§ Your assignment: Go through the records and filter out every line lacking the word "computer"; copy the lines that remain.

§ Material for the task:
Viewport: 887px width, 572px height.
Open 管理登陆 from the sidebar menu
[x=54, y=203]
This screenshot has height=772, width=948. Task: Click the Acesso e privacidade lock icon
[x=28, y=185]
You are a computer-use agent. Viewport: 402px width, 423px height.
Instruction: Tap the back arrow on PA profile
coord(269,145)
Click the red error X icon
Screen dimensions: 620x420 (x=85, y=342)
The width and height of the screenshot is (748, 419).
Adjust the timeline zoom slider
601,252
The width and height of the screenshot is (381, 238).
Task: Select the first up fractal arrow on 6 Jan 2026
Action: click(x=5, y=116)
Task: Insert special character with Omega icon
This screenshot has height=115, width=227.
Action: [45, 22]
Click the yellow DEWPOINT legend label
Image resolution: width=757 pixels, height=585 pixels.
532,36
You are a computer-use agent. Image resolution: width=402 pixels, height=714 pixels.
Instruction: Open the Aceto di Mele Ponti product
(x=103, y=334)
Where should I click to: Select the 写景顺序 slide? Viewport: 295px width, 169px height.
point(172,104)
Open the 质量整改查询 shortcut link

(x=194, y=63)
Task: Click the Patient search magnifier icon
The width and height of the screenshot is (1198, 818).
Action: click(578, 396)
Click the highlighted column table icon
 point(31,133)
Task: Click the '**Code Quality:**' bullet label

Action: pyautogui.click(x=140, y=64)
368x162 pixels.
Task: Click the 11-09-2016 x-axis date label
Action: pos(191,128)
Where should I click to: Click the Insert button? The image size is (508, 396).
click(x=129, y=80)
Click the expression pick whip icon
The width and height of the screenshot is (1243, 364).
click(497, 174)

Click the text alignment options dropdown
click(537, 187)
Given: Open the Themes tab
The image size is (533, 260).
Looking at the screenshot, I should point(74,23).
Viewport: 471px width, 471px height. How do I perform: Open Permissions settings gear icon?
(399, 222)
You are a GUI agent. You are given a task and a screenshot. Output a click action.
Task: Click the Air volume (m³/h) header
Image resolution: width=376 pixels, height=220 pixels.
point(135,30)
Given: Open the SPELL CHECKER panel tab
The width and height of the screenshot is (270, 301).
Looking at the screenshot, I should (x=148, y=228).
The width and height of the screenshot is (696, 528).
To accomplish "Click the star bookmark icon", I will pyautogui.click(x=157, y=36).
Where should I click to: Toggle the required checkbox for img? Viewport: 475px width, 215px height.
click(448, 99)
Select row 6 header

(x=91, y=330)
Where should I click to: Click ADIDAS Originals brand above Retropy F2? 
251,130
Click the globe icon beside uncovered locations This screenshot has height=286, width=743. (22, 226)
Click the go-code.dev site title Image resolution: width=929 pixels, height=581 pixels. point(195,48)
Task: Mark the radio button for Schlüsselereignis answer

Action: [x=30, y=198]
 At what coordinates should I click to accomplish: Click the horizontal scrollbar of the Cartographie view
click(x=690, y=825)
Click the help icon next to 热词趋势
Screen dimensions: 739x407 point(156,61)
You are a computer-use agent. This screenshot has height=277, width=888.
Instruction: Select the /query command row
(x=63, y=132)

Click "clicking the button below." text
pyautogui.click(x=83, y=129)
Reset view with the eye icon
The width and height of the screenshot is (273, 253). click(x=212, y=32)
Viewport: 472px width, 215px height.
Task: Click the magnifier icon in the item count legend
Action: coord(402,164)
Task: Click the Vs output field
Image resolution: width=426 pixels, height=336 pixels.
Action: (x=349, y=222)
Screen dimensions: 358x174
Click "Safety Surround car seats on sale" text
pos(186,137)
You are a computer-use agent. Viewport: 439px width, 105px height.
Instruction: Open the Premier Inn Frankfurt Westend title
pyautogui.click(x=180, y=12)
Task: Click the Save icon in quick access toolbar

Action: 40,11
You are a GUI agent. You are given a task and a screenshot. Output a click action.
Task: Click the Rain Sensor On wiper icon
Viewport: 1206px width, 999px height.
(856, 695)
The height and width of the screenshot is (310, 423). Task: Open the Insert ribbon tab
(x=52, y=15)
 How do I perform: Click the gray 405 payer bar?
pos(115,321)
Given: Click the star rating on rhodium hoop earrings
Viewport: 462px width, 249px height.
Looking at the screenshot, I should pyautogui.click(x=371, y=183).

§ Exercise solution:
You are a computer-use agent. Viewport: 402px width, 423px height.
You are a computer-use agent. Image resolution: width=402 pixels, height=714 pixels.
You are a computer-use agent. This screenshot has height=277, width=888.
You are a computer-use agent. Viewport: 439px width, 105px height.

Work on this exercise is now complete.